Are you involved in any other studies?

 

One of the talks that I’ve been doing is related to pathology in Africa so we’ve been developing  pathology resources. I’m not a pathologist but I’m interested in the resources that are required to make research and improved clinical practice happen. So pathology is one of the key points that is limiting a lot of the clinical and research opportunities in Africa so we’ve been having a number of discussions and talks that hopefully will bring together some new resources so that pathology and laboratory medicine can be improved for a variety of purposes. I also have been interested in hereditary cancers through my interest in genetics and so I’ve spent one of my mornings here on a hereditary breast cancer session working with a number of others.
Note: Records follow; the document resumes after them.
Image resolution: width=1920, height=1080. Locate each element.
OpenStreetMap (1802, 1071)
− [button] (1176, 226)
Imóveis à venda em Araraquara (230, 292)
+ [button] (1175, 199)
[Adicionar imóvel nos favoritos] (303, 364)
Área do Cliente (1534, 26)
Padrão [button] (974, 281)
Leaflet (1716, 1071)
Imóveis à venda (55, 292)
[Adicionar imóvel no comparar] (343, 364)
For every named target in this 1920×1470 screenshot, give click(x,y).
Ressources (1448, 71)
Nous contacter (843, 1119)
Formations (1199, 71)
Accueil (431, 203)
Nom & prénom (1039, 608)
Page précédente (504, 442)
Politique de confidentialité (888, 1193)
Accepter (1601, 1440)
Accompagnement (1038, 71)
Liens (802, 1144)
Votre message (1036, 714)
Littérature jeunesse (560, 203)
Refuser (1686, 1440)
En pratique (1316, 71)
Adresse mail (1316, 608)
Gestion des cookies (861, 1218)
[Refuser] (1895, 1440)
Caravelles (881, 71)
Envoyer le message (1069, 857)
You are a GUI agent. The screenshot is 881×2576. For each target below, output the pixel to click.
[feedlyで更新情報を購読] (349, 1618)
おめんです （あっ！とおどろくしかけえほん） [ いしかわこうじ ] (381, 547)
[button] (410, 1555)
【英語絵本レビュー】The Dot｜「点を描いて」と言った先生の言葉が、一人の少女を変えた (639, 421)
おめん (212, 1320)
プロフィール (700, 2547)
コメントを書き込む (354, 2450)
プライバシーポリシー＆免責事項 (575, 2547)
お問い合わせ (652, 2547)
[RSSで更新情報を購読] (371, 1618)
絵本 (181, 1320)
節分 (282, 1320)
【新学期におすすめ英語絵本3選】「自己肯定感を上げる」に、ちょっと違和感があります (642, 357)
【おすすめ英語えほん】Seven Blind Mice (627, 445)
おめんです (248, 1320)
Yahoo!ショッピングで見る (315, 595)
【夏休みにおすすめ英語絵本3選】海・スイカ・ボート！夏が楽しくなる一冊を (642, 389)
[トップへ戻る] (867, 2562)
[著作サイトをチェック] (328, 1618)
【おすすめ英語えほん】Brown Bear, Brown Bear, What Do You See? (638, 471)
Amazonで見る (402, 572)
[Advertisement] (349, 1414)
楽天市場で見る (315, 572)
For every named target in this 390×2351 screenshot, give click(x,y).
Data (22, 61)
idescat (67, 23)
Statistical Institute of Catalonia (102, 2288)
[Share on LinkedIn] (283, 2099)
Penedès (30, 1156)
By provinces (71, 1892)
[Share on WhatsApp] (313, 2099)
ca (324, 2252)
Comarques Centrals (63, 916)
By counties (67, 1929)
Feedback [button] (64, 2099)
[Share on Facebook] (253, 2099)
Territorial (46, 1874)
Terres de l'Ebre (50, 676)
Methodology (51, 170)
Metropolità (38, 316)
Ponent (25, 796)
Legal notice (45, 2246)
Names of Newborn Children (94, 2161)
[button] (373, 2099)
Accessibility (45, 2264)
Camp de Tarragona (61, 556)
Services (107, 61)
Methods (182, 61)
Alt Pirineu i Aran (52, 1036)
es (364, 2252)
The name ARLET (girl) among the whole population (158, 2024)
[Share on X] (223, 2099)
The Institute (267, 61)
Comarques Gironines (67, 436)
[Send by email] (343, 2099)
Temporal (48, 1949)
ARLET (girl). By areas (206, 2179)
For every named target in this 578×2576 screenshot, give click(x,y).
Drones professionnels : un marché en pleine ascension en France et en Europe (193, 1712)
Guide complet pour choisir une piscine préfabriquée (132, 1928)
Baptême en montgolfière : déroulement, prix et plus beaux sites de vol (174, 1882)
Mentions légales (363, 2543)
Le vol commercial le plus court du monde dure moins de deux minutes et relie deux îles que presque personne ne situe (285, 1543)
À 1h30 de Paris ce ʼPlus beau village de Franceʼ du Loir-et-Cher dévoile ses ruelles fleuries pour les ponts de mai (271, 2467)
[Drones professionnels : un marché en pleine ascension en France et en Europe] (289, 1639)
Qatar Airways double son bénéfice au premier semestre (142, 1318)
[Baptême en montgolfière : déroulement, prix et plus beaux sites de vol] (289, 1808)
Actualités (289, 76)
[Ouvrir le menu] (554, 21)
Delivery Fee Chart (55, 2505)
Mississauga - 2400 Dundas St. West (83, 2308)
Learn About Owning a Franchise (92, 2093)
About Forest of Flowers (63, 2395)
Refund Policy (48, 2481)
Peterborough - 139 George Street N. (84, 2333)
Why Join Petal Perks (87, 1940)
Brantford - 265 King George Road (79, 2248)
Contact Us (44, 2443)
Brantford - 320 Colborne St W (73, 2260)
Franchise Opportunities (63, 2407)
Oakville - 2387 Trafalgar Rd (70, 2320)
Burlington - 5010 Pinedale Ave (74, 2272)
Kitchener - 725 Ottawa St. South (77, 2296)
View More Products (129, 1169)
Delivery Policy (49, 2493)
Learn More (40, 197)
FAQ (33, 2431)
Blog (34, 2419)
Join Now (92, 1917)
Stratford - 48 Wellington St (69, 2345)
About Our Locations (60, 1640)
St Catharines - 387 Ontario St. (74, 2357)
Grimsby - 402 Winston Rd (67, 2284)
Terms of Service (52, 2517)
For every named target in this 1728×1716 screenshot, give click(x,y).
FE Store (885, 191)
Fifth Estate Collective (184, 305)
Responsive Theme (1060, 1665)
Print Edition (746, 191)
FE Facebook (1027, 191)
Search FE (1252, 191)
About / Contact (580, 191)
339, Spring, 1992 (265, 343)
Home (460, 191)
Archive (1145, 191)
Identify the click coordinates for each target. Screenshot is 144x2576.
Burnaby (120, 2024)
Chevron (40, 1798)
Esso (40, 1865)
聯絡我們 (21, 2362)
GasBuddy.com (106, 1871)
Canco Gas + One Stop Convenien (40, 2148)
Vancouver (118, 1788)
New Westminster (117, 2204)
Hereditary breast cancer is something that is poorly understood in Africa, the genetics of cancer in general are poorly understood in Africa but we understand from what we’ve observed about the patterns of cancer that they appear to be highly hereditary in nature. The patterns of cancer that we have observed look like hereditary cancers in the United States. The histopathology of those cancers appears to be the kind of histopathology that we see in genetically pre-disposed cancers in the United States and Europe and so we wonder whether the cause of these cancers in Africa might have a strong genetic component. So one of the sections that we have been discussing this week is to understand better and help the African researchers to understand better the nature of hereditary breast cancer and then to identify ways that we might be able to understand whether genetics play a role in Africa as well.

 

Once the genetics are proved to be the same, how will that help in Africa?

 

On the one level we have a lot of basic knowledge that we need to build about cancer in Africa, so some of this is a purely basic science kind of question or a basic fundamental knowledge question. We think that it’s important to develop fundamental knowledge about cancer, including genetics but also other kinds of molecular markers and other kinds of basic mechanistic research questions. This we think will help us to identify new treatments, new means of prevention or at least to better understand the nature of cancer so that we can optimise the way we study and approach cancer in Africa. Many of the things that we do now in Africa, or that have been proposed, are based around US or European research and the kinds of information that comes from studies in those locations. Some of the things that we find in Africa might be the same but until we’ve done the research and we know that they’re the same or they’re different, we won’t necessarily know whether we’re developing the correct treatments or preventative strategies. So some of this, again, is very basic, it might not have an immediate clinical translation but we hope that it will allow us to have a better basis for the cancer prevention, cancer treatment, cancer control strategies that get developed in Africa.

 

Is funding still available from the US despite the economic downturn?

 

Funding is always an issue, there is, however, a very big interest in global health in the United States even though funding is more limited than it used to be. The National Cancer Institute in the US, for example, has developed a brand new global health initiative and a global health centre which is something that they hadn’t had before at the level that they do now. They are beginning to develop special announcements for grant funding that are global health, including Africa, so while the money is not as freely flowing as it was many years ago, there is certainly a great interest in developing cancer research and funding cancer research in Africa. In addition, the NIH in general has a new plan called the H3 Africa Plan, the Human Heredity and Health Plan which is a large amount of funding coming from the US government and the Welcome Trust in the UK. This is a brand new initiative, again, that is bringing money directly into Africa for research which never existed before. So while funding and the economy haven’t been any help to us in getting funding for research going, there are some initiatives that make it look a little more hopeful than it might otherwise.